Thanks for the help!
$$1+i=|1+i|e^{\arg(1+i)i}=$$ $$\sqrt{\Re(1+i)^2+\Im(1+i)^2}e^{\arctan\left(\frac{\Im(1+i)}{\Re(1+i)}\right)i}=$$ $$\sqrt{1^2+1^2}e^{\arctan\left(\frac{1}{1}\right)i}=$$ $$\sqrt{2}e^{\arctan\left(1\right)i}=$$ $$\sqrt{2}e^{\frac{\pi}{4}i}$$
So:
$$\left(1+i\right)^{10}=$$ $$\left(\sqrt{2}e^{\frac{\pi}{4}i}\right)^{10}=$$ $$\left(\sqrt{2}\right)^{10}\cdot e^{10\cdot\frac{\pi}{4}i}=$$ $$\sqrt{2^{10}}e^{\frac{10\pi}{4}i}=$$ $$\sqrt{1024}e^{\frac{5\pi}{2}i}=$$ $$32e^{\left(2\pi+\frac{\pi}{2}\right)i}=$$ $$32e^{\frac{\pi}{2}i}=$$ $$32i$$
Polar form is $r(\cos\theta + i\sin\theta)$. The $10$th power is $$ \Big(r(\cos\theta + i\sin\theta)\Big)^{10} = r^{10}(\cos(10\,\theta) + i\sin(10\,\theta)). $$
The fact that $$ (\cos\theta + i\sin\theta)^n = \cos(n\theta)+i\sin(n\theta) $$ appears to be the part you missed. It is sometimes called de Moivre's formula, after Abraham de Moivre, an 18th-century mathematician. I was puzzled by its being called a theorem when I first saw it in a secondary-school textbook, because I had been taught some years earlier that this is the definition of multiplication of complex numbers.

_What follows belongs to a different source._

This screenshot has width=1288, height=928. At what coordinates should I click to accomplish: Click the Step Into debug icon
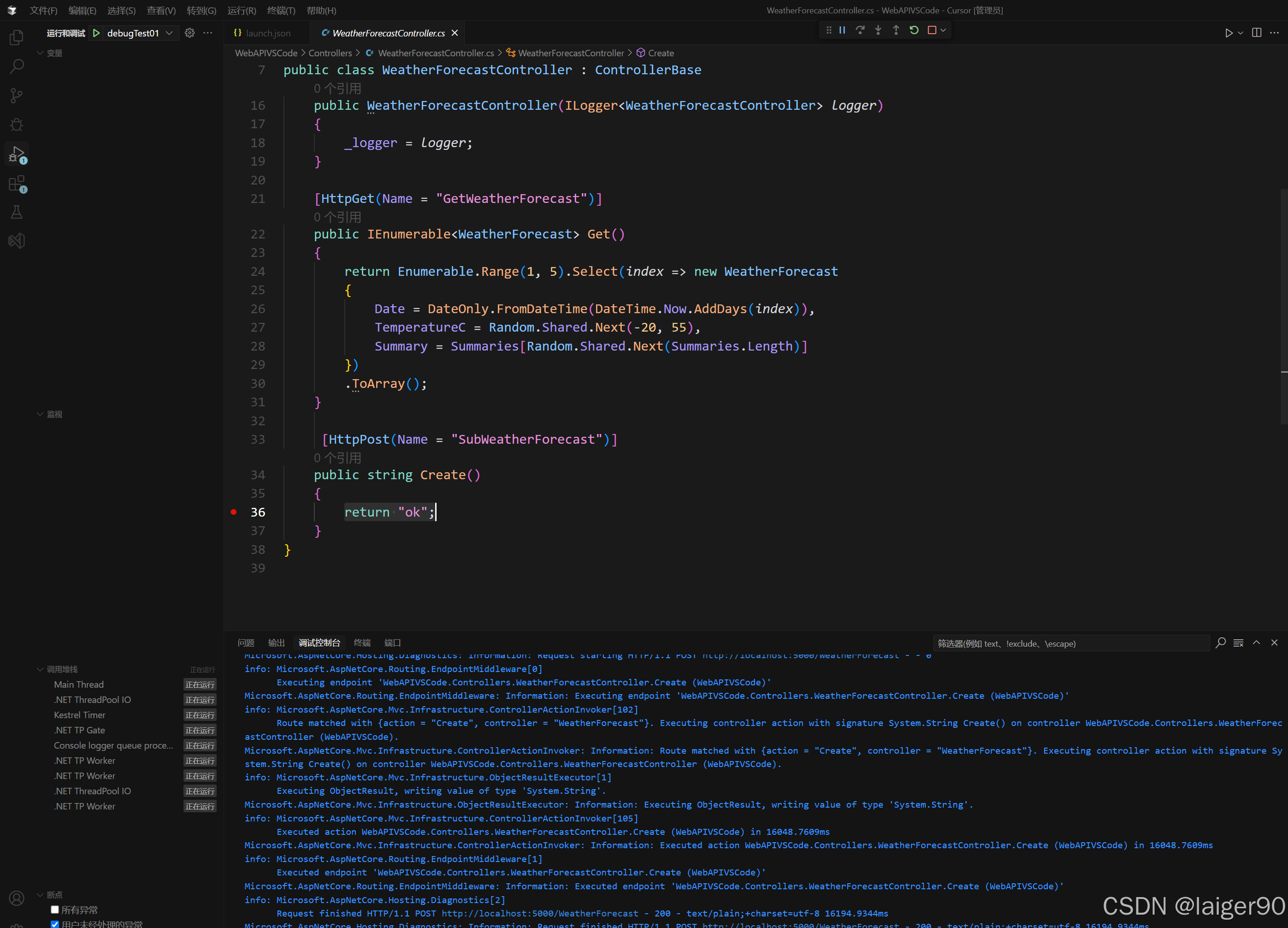click(878, 30)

Hint: $a+bi=re^{i\theta}=r(\cos \theta +i \sin \theta)$ where $r=\sqrt{a^2+b^2}$ and $\tan \theta = \frac{b}{a}$.
$(a+bi)^k=r^k e^{i k \theta}=r^k(\cos (k \theta) +i \sin (k\theta))$
A hint you can use is that the argument of the complex number multiplies with the exponent and the magnitude is exponentiated with the exponent.
– mathreadler Dec 01 '15 at 19:15